Aim: Copy the rows below word for word, starting at the line that contains "Task: Edit eFTP Min Duration 300s pencil" and ending with the last row.

* Start Given records *

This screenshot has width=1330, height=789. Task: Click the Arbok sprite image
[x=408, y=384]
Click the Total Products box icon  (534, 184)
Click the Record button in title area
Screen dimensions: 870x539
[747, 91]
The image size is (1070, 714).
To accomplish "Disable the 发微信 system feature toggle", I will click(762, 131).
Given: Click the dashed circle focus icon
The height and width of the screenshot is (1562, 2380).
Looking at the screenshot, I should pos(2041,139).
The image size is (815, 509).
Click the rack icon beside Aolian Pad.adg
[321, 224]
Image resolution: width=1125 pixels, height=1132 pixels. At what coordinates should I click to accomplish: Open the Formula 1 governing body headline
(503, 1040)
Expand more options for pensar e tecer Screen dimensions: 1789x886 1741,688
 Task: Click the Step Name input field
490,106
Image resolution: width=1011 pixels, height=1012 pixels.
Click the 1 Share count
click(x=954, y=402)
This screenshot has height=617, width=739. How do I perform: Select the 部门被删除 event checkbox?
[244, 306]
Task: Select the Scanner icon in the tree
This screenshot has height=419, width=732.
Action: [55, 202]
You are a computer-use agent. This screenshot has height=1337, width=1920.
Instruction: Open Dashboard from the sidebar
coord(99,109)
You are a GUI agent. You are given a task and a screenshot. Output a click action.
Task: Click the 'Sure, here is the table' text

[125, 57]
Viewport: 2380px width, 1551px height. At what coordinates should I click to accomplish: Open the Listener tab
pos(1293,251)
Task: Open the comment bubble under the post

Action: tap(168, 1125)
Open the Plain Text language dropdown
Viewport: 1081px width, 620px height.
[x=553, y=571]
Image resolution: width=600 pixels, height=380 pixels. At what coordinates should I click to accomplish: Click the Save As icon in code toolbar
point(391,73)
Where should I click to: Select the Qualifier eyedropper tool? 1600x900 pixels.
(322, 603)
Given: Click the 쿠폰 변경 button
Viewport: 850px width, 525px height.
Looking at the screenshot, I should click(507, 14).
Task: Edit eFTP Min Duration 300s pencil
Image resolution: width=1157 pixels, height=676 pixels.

* End Given records *

Output:
Task: Edit eFTP Min Duration 300s pencil
Image resolution: width=1157 pixels, height=676 pixels.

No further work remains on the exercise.